*SUPPLIED MATERIAL:*
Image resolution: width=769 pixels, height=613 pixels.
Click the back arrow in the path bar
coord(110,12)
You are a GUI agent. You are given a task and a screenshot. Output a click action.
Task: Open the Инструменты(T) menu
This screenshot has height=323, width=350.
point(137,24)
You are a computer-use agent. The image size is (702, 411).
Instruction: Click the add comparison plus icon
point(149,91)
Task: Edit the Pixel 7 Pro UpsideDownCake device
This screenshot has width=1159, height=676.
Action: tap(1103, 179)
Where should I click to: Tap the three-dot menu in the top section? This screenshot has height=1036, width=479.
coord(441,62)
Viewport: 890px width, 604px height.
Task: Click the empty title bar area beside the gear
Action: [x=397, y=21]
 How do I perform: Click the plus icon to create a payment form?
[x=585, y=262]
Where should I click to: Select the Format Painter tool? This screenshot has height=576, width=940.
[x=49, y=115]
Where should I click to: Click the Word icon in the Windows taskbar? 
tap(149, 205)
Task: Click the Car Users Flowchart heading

*THE PROBLEM:* Work out how many lines of the data above hold the word "agent", and write only the count.

*SOLUTION TO THIS TASK:* 2